ÇİN YİNE DÜNYANIN EN FAZLA BUĞDAY STOKU BULUNDURAN ÜLKESİ
ABD Tarım Bakanlığı’nın (USDA) gelecek sezona yönelik yayımladığı rapora göre üretim tahmini önceki aya göre 7,68 milyon ton artış gösterdi. Böylece önceki sezona göre üretimdeki düşüş beklentisi de artışa döndü. Yani, önceki sezona göre 4,46 milyon ton artış olması bekleniyor. Gelecek sene için buğday üretiminin 738,51 milyon ton olması bekleniyor. Fakat dikkat edilmesi gereken ve başka yerlerde pek yazılmayan bir ayrıntı var: Son 10 aydaki üretim tahminlerindeki artış, 15,61 milyon ton oldu. Yani yeni sezon tahminleri açıklandığında beklenen üretimdeki düşüş, son tahmin raporunda önceki sezona göre artışa dönmüş oldu. Zaten bunun vadeli işlemlere yansımasını da izliyoruz. Ayrıca 2012 yılına göre üretimdeki artış halen yüksek: artış 78,5 milyon ton olarak gerçekleştiği görülüyor. Türkiye’nin yıllık buğday üretiminin ortalama 20 milyon ton olduğu varsayıldığında, üretimdeki bu artışın etkisi daha iyi anlaşılabilir. Gelecek sezona yönelik tahminlere baktığımızda, üretim beklentilerindeki 5 milyon tonluk artışın ABD kaynaklı olduğunu görüyoruz. Ayrıca Rusya ve Avrupa'da da üretim beklentilerinde artış görülüyor. Aynı rapora göre dönem sonu stok tahminleri 4,4 milyon azalarak 253,7 milyon tona geriledi. Böylece son 8 ayda buğday stoklarındaki artış miktarı 30,56 milyon ton oldu. Yani her ne kadar dönem sonu stoklarında aylık bazda bir düşüş görünse de, genel olarak önceki sezona göre stoklarda önemli bir artış bekleniyor. Bununla beraber dönem sonu stoklarındaki düşüşün 5,5 milyon tonluk kısmı Çin’in azalan stoklarından kaynaklanmış. Zaten Çin’in bir süreden beri stoklarından satış yaptığını biliyoruz. Fakat Çin yine dünyanın en fazla buğday stoku bulunduran ülkesi olmayı sürdürecek. Çin'deki buğday stokları, gelecek sezon 112,5 milyon tona ulaşacak. Bu rakam, dünya buğday stoklarının yüzde 44'üne denk geliyor. Kuzey Afrika, Güneydoğu Asya ve Ortadoğu, en büyük buğday ithalatçısı olmayı sürdürecekler. Avrupa Bölgesi (Ukrayna ve Rusya dahil) ise en büyük ihracatçı olma özelliğini koruyor. Avrupa Bölgesi, Çin ve Hindistan, neredeyse dünyadaki buğday üretiminin yarısını gerçekleştirecek.
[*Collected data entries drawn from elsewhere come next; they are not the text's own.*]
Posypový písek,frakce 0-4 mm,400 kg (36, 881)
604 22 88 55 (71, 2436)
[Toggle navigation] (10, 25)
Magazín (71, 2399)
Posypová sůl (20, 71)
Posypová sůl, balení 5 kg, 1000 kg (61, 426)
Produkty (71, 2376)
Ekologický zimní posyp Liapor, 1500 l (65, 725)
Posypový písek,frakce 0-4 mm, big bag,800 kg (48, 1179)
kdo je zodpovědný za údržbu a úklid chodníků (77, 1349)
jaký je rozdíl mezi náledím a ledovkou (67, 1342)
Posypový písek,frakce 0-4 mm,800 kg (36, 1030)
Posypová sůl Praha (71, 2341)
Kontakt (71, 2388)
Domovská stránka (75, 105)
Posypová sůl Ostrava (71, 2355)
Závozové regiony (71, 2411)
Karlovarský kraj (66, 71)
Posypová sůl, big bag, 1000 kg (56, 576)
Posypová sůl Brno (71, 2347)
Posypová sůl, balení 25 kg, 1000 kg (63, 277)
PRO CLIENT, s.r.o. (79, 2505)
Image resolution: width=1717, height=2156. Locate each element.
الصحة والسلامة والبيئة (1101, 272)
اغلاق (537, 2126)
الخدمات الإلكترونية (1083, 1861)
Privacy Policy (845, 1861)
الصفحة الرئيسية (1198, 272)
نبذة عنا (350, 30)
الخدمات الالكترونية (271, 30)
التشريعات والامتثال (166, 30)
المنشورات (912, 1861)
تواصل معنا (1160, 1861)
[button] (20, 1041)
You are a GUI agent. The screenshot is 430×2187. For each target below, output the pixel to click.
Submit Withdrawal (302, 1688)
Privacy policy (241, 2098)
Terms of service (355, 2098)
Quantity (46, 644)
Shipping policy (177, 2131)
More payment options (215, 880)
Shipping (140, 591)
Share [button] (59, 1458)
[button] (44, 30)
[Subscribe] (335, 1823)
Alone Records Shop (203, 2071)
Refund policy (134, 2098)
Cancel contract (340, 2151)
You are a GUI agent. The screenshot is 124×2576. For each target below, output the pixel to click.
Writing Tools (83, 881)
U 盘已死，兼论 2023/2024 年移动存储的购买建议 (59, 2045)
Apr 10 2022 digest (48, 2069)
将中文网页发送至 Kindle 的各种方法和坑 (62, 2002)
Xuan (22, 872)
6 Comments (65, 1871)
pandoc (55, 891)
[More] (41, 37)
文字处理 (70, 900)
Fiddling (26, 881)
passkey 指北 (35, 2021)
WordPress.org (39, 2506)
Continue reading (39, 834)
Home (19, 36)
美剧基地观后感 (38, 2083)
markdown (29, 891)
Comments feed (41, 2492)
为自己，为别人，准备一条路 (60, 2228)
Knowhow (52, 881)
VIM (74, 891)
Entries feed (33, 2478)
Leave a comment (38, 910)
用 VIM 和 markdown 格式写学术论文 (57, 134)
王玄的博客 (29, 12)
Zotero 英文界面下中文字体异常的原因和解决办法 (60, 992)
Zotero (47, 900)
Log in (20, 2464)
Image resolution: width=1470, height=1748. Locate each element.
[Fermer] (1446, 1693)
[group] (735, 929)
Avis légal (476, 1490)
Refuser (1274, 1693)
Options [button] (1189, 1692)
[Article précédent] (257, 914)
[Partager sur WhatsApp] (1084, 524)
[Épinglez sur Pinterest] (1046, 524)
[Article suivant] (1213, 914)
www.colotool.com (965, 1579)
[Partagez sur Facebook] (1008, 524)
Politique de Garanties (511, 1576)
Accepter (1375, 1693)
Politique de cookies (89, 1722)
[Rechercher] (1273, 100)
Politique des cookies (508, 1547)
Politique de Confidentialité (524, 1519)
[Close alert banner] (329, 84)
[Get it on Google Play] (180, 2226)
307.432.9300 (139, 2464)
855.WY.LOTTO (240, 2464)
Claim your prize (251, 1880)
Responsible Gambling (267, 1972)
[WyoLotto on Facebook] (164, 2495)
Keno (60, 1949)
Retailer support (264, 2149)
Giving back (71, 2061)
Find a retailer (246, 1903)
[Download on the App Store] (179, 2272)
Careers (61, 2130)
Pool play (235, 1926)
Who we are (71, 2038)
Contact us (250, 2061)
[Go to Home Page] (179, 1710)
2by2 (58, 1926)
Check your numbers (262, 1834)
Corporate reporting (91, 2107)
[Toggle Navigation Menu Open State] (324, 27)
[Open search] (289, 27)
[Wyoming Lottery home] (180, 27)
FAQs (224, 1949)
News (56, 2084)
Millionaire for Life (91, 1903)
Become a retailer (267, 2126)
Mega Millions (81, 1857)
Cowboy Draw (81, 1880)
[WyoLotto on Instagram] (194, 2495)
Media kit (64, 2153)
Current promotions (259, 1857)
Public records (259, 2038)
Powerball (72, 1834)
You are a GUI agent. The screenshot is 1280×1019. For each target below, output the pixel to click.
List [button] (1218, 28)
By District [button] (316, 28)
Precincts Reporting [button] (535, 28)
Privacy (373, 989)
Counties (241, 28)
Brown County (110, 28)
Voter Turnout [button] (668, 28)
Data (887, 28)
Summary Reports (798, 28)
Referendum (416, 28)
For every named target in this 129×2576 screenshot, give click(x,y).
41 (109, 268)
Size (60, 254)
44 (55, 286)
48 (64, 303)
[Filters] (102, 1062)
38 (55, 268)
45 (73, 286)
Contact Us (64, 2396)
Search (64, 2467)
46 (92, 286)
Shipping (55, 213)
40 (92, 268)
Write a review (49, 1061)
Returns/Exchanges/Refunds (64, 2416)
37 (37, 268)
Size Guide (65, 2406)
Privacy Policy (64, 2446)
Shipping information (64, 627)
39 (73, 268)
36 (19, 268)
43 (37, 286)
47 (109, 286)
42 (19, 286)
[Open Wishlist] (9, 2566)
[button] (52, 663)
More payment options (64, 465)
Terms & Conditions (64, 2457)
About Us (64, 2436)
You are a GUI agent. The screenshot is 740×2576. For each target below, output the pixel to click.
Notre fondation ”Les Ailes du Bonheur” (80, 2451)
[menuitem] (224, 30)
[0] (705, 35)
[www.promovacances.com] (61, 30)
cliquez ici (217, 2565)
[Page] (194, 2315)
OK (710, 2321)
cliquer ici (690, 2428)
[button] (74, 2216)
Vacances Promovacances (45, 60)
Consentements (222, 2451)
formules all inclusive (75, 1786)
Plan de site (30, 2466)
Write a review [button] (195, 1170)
DÜNYA BUĞDAY ÜRETİMİNİN 729 MİLYON TON OLMASI BEKLİYOR
Uluslararası Tahıl Konseyi (IGC), 2016-17 sezonunda dünya buğday üretiminin 729 milyon ton olmasını bekliyor. Önceki tahminlere göre yaklaşık 7 milyon ton artış var. Önceki yıla göre ise üretimdeki düşüş 5 milyon tona geriledi. Yani yeni sezona yönelik tahminler sonrasında IGC beklentilerini 18 milyon ton yükseltmiş oldu. İlk tahminler sonrasında yapılan bu miktarda bir düzeltme ise ciddi bir sapma olduğunu gösteriyor. Dönem sonu stokları önceki aya göre 3 milyon artarak 226 milyon ton seviyesinde gerçekleşti. Üretim, önceki yıla göre azalmasına rağmen dönem sonu stoklarının son 5 yılın en yüksek seviyesine çıktığı görülüyor. Kısaca talepte ciddi bir düşüş yaşandığı anlaşılıyor. 2012 yılında 170 milyon ton olan dönem sonu stokları, 2017 yılında 226 milyon tona ulaşacak. Buna göre buğday stoklarındaki artış yaklaşık 56 milyon ton olacak. Kısaca dünya buğday piyasasında buğday arzı yüksek seyretmeye devam edecek.
“DÖNEM SONU STOKLARI 216,9 MİLYON TONA YÜKSELECEK”
Dünya Gıda ve Tarım Örgütü’nün (FAO) 2016-17 sezonuna yönelik tahminlerine göre dünya buğday üretiminin 8,1 milyon artarak 732,1 milyon ton olması bekleniyor. Fakat FAO raporunda asıl dikkat çekenin stoklara yönelik olarak yapılan tahminler olduğu görülüyor. FAO'nun tahminlerine göre dönem sonu stokları 216,9 milyon tona yükselecek. Son iki ayda stok tahminlerindeki artış 21,8 milyon ton oldu. İki ayda yaşanan bu orandaki bir tahmin değişimi, fiyatlarda da dalgalanmaya yol açıyor. Üretimde ABD, Avrupa Bölgesi ve Rusya'nın etkili olduğu açıklanmaktadır. Çin ve Hindistan’da üretimin yine yüksek olması beklenirken, Türkiye’deki düşük yağışlar nedeniyle üretimin beklentilerin altında kalabileceği belirtiliyor.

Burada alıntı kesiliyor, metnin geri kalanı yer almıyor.